Hello,
I'm attaching a small patch to ftpfs. This fixes:
* ftpfs null pointer dereference when provided with an invalid hostname
* gethostbyname_r invocation
Thank you,
Chris
From 49bebc60e9d5913ca98f59ea7b31a010f69e8857 Mon Sep 17 00:00:00 2001
From: Krzysztof Piecuch <piec...@protonmail.com>
Date: Mon, 26 Aug 2019 13:43:18 -0400
Subject: [PATCH] ftpfs: fix host lookup error handling
---
ftpfs/host.c | 19 ++++++++++++++++---
1 file changed, 16 insertions(+), 3 deletions(-)
diff --git a/ftpfs/host.c b/ftpfs/host.c
index cd6fd4c0..dab77046 100644
--- a/ftpfs/host.c
+++ b/ftpfs/host.c
@@ -101,7 +101,10 @@ split_server_name (const char *server, char **host, char **user, char **passwd)
error_t
lookup_server (const char *server, struct ftp_conn_params **params, int *h_err)
{
- char hostent_data[2048]; /* XXX what size should this be???? */
+ size_t bufsize = 64;
+ const size_t bufsizemax = 4096;
+ int retval;
+ char *hostent_data = NULL;
struct hostent _he, *he;
char *host, *user, *passwd;
error_t err = split_server_name (server, &host, &user, &passwd);
@@ -114,8 +117,17 @@ lookup_server (const char *server, struct ftp_conn_params **params, int *h_err)

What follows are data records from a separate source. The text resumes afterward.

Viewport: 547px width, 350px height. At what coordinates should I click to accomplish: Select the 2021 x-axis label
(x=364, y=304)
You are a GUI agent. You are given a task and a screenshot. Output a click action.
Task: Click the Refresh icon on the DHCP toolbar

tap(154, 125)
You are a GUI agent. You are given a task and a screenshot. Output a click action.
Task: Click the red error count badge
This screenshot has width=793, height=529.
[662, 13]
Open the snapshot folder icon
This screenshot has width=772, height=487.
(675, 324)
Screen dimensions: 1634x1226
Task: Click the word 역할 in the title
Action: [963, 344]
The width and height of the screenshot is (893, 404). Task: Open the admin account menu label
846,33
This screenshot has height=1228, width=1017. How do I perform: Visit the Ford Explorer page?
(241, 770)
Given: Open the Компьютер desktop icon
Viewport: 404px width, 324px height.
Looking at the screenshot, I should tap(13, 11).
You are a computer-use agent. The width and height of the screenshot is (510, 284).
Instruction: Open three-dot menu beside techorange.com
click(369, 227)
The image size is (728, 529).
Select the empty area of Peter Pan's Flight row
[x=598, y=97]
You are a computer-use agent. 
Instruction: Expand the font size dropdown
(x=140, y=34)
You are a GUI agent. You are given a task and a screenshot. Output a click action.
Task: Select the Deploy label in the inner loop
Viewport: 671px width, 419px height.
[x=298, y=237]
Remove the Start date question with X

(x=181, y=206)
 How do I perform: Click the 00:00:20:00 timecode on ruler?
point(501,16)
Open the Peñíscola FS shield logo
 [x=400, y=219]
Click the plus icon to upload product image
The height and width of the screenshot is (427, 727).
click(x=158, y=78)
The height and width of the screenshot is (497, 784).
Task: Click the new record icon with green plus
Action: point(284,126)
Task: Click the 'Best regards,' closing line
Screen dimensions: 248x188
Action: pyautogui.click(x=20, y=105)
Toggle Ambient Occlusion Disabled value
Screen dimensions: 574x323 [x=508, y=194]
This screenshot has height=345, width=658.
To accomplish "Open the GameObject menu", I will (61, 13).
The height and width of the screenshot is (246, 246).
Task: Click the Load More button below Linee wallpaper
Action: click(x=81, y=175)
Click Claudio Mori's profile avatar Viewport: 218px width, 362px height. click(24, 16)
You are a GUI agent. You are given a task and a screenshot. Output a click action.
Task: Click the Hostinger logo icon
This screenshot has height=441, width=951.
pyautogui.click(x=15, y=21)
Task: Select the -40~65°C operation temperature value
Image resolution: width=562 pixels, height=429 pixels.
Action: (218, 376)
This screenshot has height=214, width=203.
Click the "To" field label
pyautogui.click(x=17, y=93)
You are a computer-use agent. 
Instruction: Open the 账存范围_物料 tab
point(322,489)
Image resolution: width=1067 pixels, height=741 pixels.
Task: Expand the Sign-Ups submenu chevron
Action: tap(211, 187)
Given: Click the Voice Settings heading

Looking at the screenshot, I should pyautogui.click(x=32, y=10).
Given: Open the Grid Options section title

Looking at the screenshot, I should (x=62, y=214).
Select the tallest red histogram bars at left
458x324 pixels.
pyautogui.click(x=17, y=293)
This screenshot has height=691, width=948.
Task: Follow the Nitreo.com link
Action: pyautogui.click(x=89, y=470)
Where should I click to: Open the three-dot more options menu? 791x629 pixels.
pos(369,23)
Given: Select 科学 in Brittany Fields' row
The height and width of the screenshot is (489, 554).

thread could have inserted a duplicate entry for the same host name, but
this isn't really a problem, just annoying. */
- if (gethostbyname_r (host, &_he, hostent_data, sizeof hostent_data,
- &he, h_err) == 0)
+ do {
+ bufsize *= 2;
+ hostent_data = realloc(hostent_data, bufsize);
+ if (!hostent_data)
+ err = ENOMEM;
+ retval = gethostbyname_r (host, &_he, hostent_data, bufsize,
+ &he, h_err);
+ printf("retval %i\n", retval);
+ } while (!err && retval == ERANGE && bufsize < bufsizemax);
+
+ if (retval == 0 && he)
{
*params = malloc (sizeof (struct ftp_conn_params));
if (! *params)
@@ -143,6 +155,7 @@ lookup_server (const char *server, struct ftp_conn_params **params, int *h_err)
err = EINVAL;
free (host);
+ free (hostent_data);
if (err)
{
--
2.20.1